Segment Start: Data to use
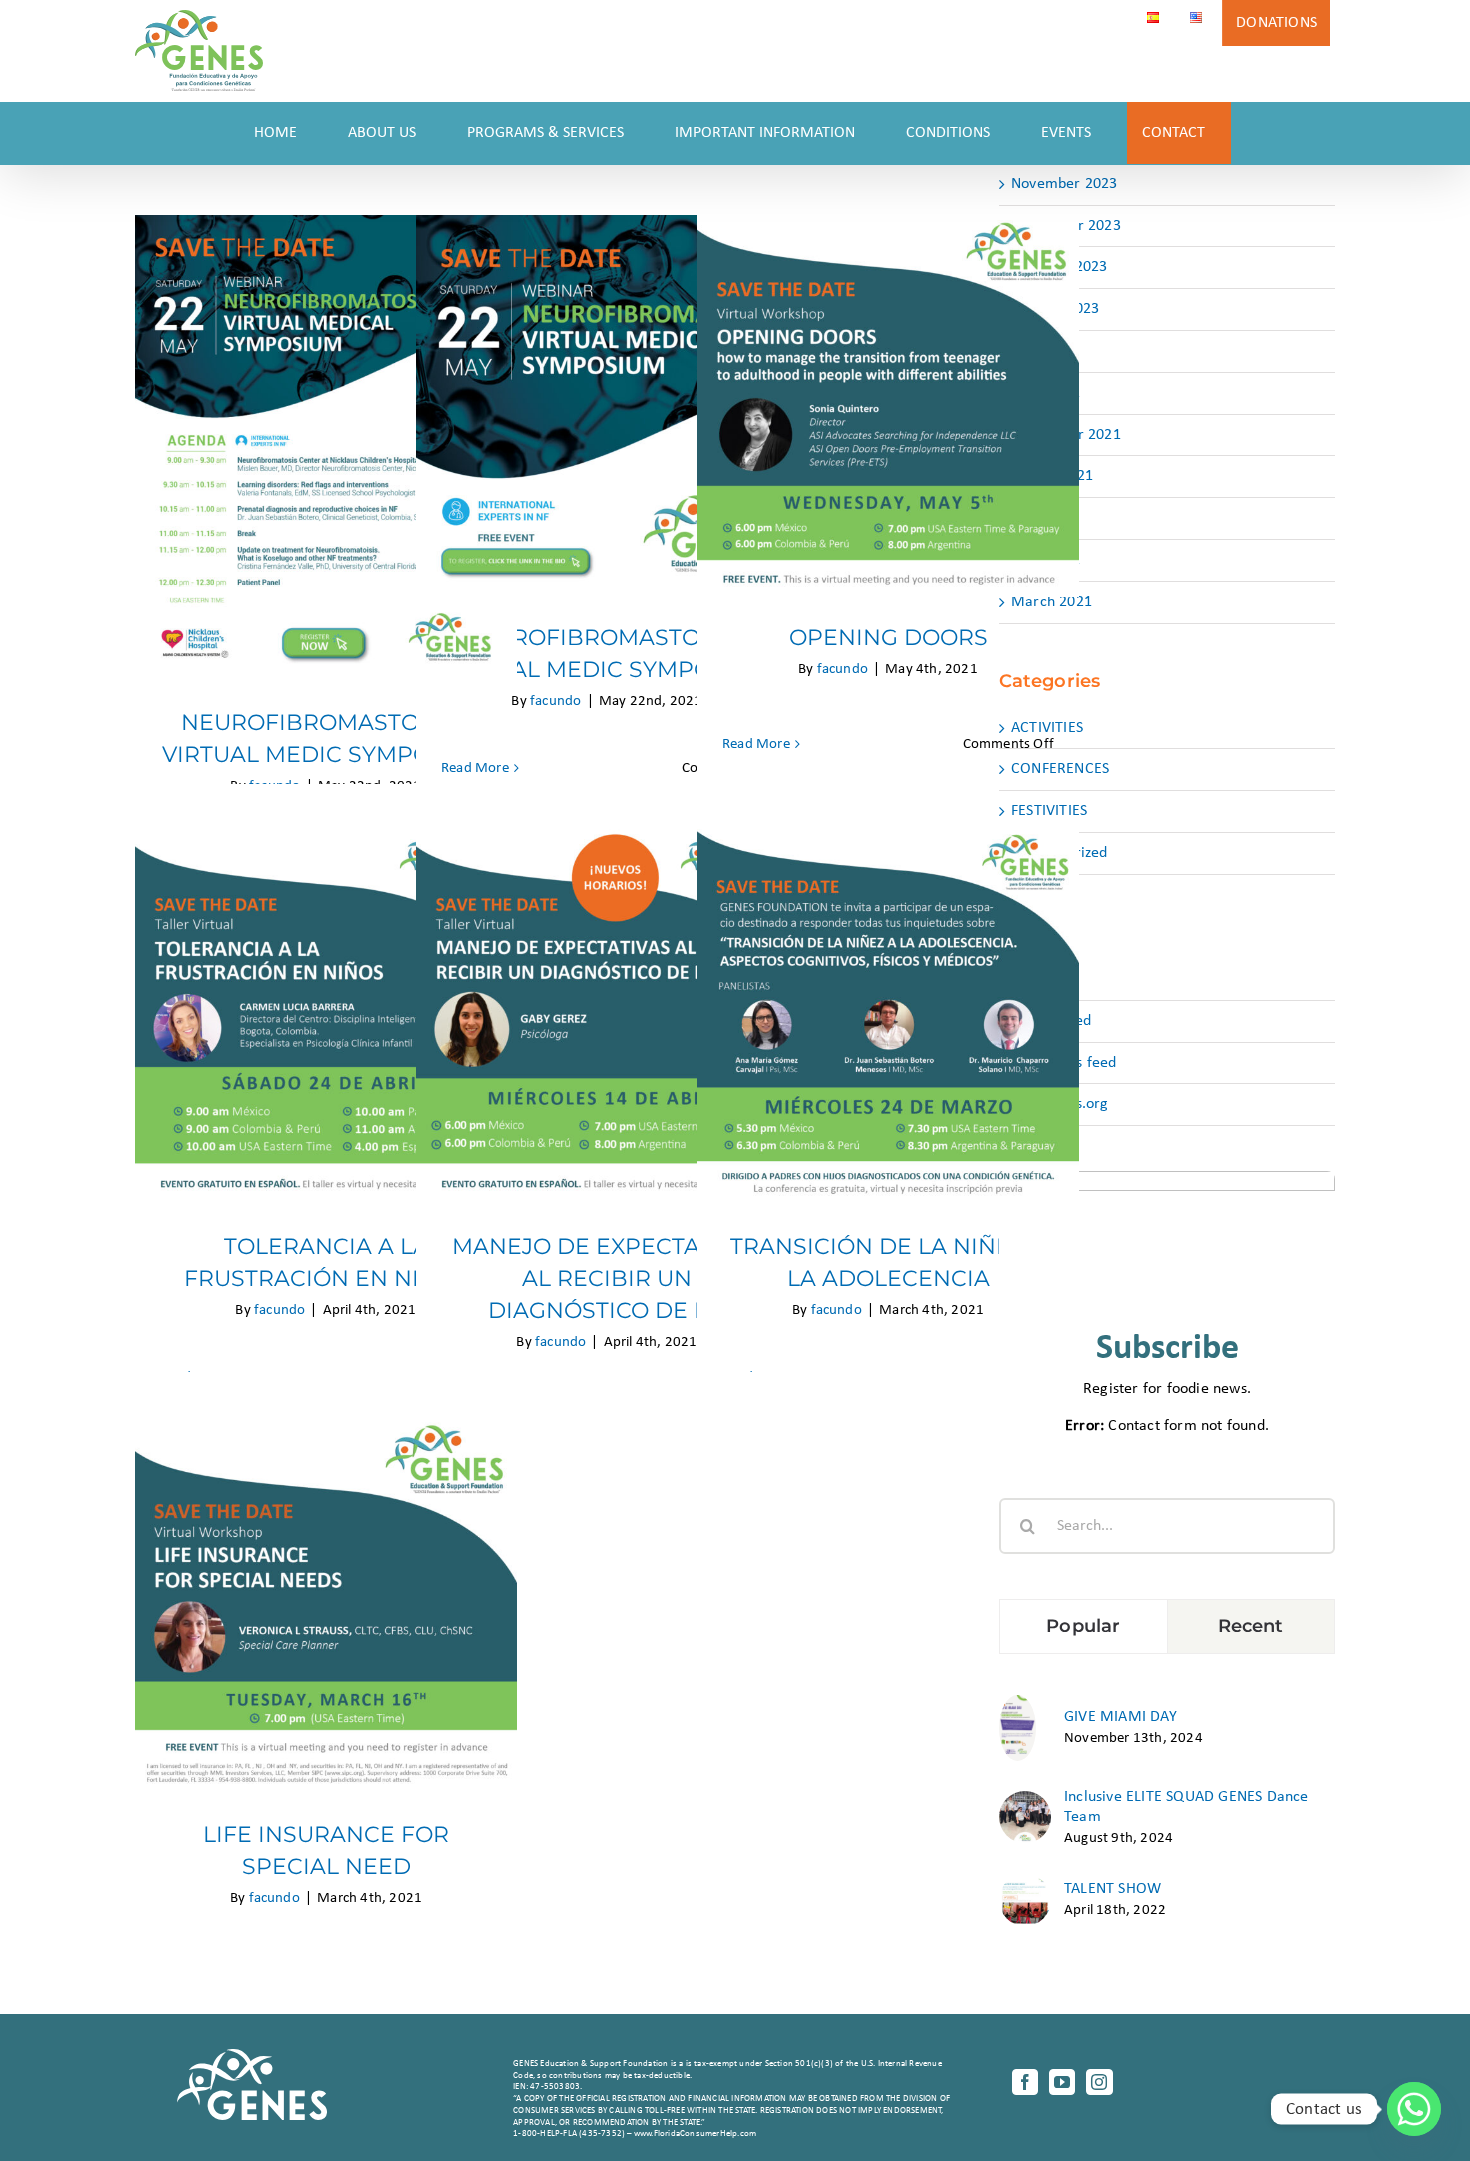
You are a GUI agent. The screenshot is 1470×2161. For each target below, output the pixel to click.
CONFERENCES (1060, 769)
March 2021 (1051, 602)
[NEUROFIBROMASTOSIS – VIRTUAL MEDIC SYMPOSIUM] (326, 448)
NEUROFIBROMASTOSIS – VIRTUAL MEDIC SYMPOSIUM (326, 417)
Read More (475, 768)
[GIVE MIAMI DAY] (1017, 1705)
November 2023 (1064, 184)
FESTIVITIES (1049, 811)
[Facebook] (1025, 2082)
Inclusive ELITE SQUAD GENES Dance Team (1186, 1807)
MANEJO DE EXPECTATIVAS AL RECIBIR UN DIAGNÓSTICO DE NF (607, 984)
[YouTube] (1062, 2082)
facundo (555, 701)
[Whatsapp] (1414, 2109)
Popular (1083, 1626)
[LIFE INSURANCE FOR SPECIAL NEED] (326, 1603)
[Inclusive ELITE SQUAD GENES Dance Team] (1025, 1801)
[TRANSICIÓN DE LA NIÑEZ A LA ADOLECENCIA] (888, 1015)
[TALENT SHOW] (1025, 1884)
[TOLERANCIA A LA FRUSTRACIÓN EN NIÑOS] (326, 1015)
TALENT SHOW (1112, 1889)
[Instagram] (1099, 2082)
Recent (1251, 1626)
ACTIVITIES (1047, 728)
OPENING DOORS (888, 387)
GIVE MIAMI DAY (1120, 1717)
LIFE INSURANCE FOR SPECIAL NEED (326, 1572)
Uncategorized (1059, 853)
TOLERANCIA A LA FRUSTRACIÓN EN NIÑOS (326, 984)
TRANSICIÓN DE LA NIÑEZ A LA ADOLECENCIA (888, 984)
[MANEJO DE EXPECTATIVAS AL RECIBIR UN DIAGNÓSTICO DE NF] (607, 1015)
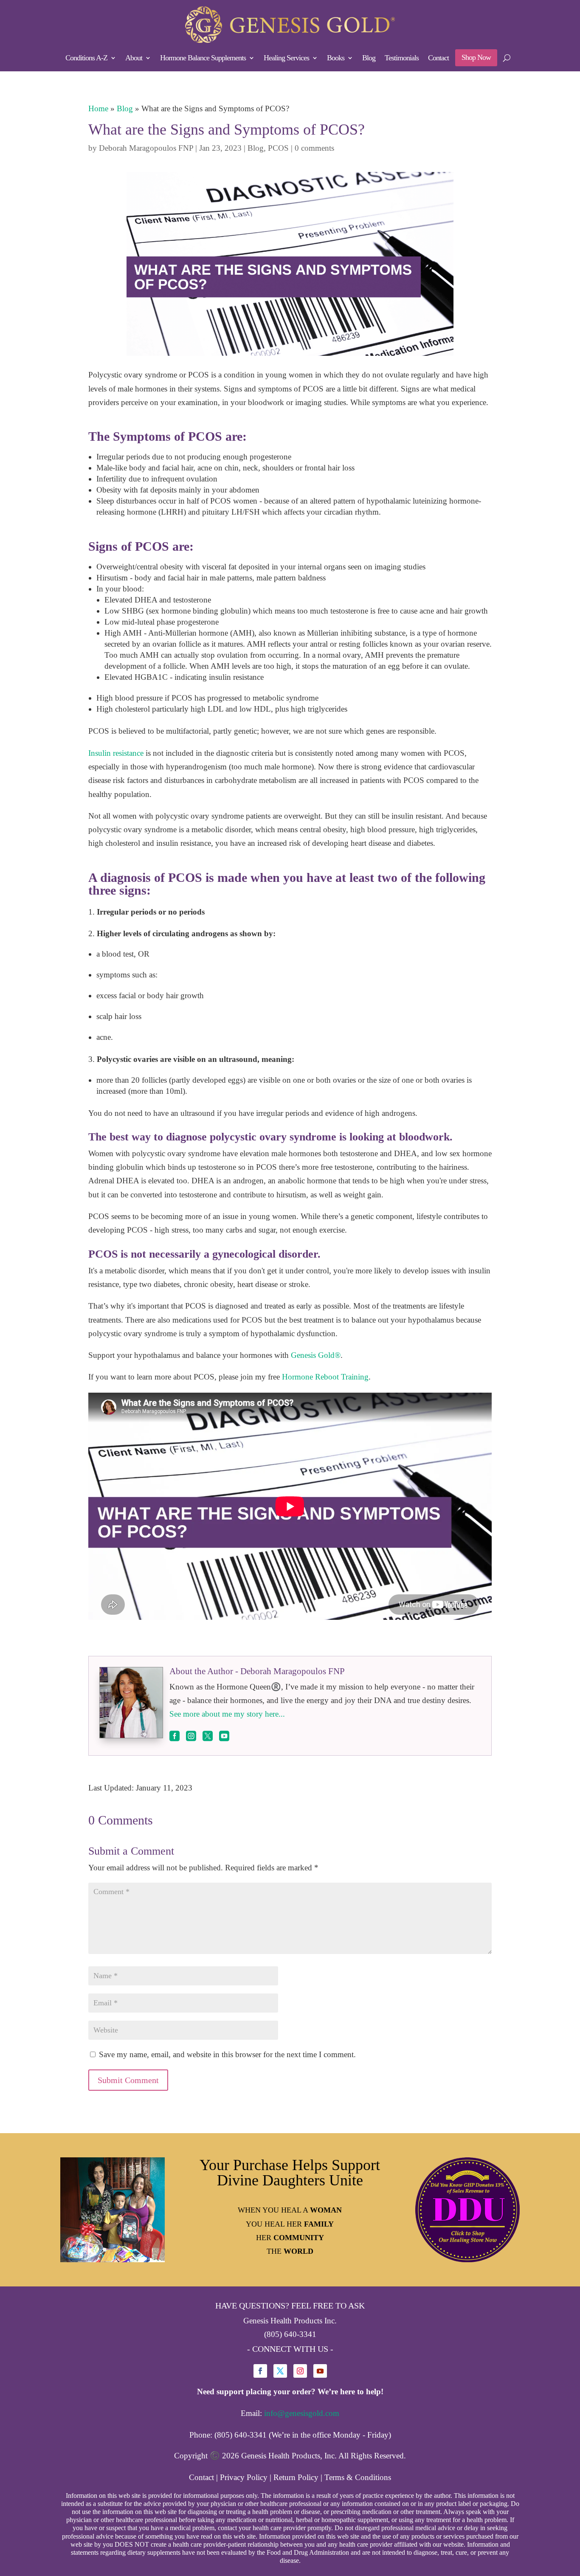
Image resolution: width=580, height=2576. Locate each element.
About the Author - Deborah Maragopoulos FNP (257, 1671)
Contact (438, 58)
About (133, 58)
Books (335, 58)
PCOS (278, 148)
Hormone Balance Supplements (203, 58)
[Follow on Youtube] (320, 2371)
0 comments (314, 148)
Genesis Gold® (316, 1355)
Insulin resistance (116, 753)
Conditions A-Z (86, 58)
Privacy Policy (243, 2477)
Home (98, 108)
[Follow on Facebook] (260, 2371)
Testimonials (402, 58)
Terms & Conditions (357, 2477)
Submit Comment (128, 2080)
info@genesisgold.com (301, 2413)
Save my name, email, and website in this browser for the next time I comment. (227, 2054)
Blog (368, 58)
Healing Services (286, 58)
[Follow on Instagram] (300, 2371)
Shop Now (476, 57)
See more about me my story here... (227, 1713)
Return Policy (295, 2477)
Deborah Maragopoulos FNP (146, 148)
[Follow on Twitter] (280, 2371)
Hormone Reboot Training (325, 1376)
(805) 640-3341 (290, 2334)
Segment End: Data to use
▶ **What is expected**
Strip out the pictures and quote the remaining data word for word.

▶ **Solution to the problem**
You are a GUI agent. The screenshot is 1470×2161. For each target below, output the pixel to click.
CONFERENCES (1060, 769)
March 2021 (1051, 602)
[NEUROFIBROMASTOSIS – VIRTUAL MEDIC SYMPOSIUM] (326, 448)
NEUROFIBROMASTOSIS – VIRTUAL MEDIC SYMPOSIUM (326, 417)
Read More (475, 768)
[GIVE MIAMI DAY] (1017, 1705)
November 2023 (1064, 184)
FESTIVITIES (1049, 811)
[Facebook] (1025, 2082)
Inclusive ELITE SQUAD GENES Dance Team (1186, 1807)
MANEJO DE EXPECTATIVAS AL RECIBIR UN DIAGNÓSTICO DE NF (607, 984)
[YouTube] (1062, 2082)
facundo (555, 701)
[Whatsapp] (1414, 2109)
Popular (1083, 1626)
[LIFE INSURANCE FOR SPECIAL NEED] (326, 1603)
[Inclusive ELITE SQUAD GENES Dance Team] (1025, 1801)
[TRANSICIÓN DE LA NIÑEZ A LA ADOLECENCIA] (888, 1015)
[TALENT SHOW] (1025, 1884)
[TOLERANCIA A LA FRUSTRACIÓN EN NIÑOS] (326, 1015)
TALENT SHOW (1112, 1889)
[Instagram] (1099, 2082)
Recent (1251, 1626)
ACTIVITIES (1047, 728)
OPENING DOORS (888, 387)
GIVE MIAMI DAY (1120, 1717)
LIFE INSURANCE FOR SPECIAL NEED (326, 1572)
Uncategorized (1059, 853)
TOLERANCIA A LA FRUSTRACIÓN EN NIÑOS (326, 984)
TRANSICIÓN DE LA NIÑEZ A LA ADOLECENCIA (888, 984)
[MANEJO DE EXPECTATIVAS AL RECIBIR UN DIAGNÓSTICO DE NF] (607, 1015)
Image resolution: width=580, height=2576. Locate each element.
About the Author - Deborah Maragopoulos FNP (257, 1671)
Contact (438, 58)
About (133, 58)
Books (335, 58)
PCOS (278, 148)
Hormone Balance Supplements (203, 58)
[Follow on Youtube] (320, 2371)
0 comments (314, 148)
Genesis Gold® (316, 1355)
Insulin resistance (116, 753)
Conditions A-Z (86, 58)
Privacy Policy (243, 2477)
Home (98, 108)
[Follow on Facebook] (260, 2371)
Testimonials (402, 58)
Terms & Conditions (357, 2477)
Submit Comment (128, 2080)
info@genesisgold.com (301, 2413)
Save my name, email, and website in this browser for the next time I comment. (227, 2054)
Blog (368, 58)
Healing Services (286, 58)
[Follow on Instagram] (300, 2371)
Shop Now (476, 57)
See more about me my story here... (227, 1713)
Return Policy (295, 2477)
Deborah Maragopoulos FNP (146, 148)
[Follow on Twitter] (280, 2371)
Hormone Reboot Training (325, 1376)
(805) 640-3341 (290, 2334)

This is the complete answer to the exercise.